## imports

In [None]:
# Execute before using this notebook if using google colab
kernel = str(get_ipython())
if 'google.colab' in kernel:    
    !wget https://raw.githubusercontent.com/fredzett/rmqa/master/utils.py -P local_modules -nc 
    !npx degit fredzett/rmqa/data data
    import sys
    sys.path.append('local_modules')

In [52]:
import numpy as np
import pandas as pd
import matplotlib.pyplot as plt
from patsy import dmatrices
from sklearn.tree import DecisionTreeClassifier, DecisionTreeRegressor
from sklearn.model_selection import train_test_split
from scipy.stats import mode

from subprocess import call
from IPython.display import Image

plt.rcParams['font.size'] = 12
plt.rcParams['figure.figsize'] = [9,7]
plt.rcParams['figure.dpi'] = 80
plt.rcParams["axes.spines.right"] = False
plt.rcParams["axes.spines.top"] = False

# Bagging: Decision trees

Let continue with our example from last session. Let's try to build a __decision tree__ with 
- y = car is from USA (origin = 1) or not (origin = 2 or 3) 
- X = horsepower and weight

For this we will 

- create a new y variable called (US) taking value of 1 if car is from USA and 0 if otherwise

In [147]:
df = pd.read_csv("./data/Auto.csv")
df["US"] = np.where(df["origin"]==1,1,0)
y, X = dmatrices("US ~ horsepower + weight -1", df, return_type="dataframe")

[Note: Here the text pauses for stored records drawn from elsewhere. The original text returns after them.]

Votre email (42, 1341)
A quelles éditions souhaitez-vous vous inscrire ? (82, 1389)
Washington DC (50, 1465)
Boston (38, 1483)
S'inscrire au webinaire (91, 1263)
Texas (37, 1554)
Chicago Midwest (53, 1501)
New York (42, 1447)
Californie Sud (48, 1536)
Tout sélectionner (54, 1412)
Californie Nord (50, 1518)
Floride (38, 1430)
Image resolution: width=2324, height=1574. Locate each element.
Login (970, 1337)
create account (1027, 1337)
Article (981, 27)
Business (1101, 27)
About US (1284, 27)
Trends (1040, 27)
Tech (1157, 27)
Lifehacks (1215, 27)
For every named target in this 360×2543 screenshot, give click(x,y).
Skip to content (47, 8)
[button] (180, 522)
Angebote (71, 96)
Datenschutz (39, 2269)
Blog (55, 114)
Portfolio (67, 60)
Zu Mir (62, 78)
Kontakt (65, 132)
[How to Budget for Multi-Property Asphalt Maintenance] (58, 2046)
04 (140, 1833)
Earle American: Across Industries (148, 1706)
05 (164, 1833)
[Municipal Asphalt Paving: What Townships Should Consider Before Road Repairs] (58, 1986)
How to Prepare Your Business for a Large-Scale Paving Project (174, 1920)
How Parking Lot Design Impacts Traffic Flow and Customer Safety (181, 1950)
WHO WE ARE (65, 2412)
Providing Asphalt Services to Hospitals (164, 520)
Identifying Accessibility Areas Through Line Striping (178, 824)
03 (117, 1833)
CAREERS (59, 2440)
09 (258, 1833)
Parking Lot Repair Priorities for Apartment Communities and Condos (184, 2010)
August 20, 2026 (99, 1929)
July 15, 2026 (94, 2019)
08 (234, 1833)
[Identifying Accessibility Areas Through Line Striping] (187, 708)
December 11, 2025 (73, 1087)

Using the above data we can build a decision tree easily using the `sklearn` module

In [96]:
tree_clf = DecisionTreeClassifier(max_depth=3) # change max_depth to make tree smaller or larger
tree_clf.fit(X,y)

DecisionTreeClassifier(max_depth=3)

In [97]:
tree_clf.score(X,y)

0.8035714285714286

The model has an __accuracy score__ of $\approx 0.80$. Note that we could easily improve the score by loosing some the restrictions on building the tree (here: max_depth). However, doing this will lead to significant overfitting. 

Now let's extend this example by building a __bagging classifier__ using $B$ decision trees.

For each $b=1, 2, \ldots, B$  we need to:

- take a bootstrap sample

- train (i.e. fit) a decision tree model to the sampled data

Once we have done this we have $B$ trained decision trees. We can than calculate prediction for each of the $B$ trees and aggregate the prediction to one overall prediction. 

Let's build a bagging function for classification step by step. 

The function should

- take $X$, $y$ and $B$ as input 

- return $B$ fitted models and their scores as output



In [None]:
def bagging(X,y,B):
    
    ## We will build the function step by step
    
    return models, scores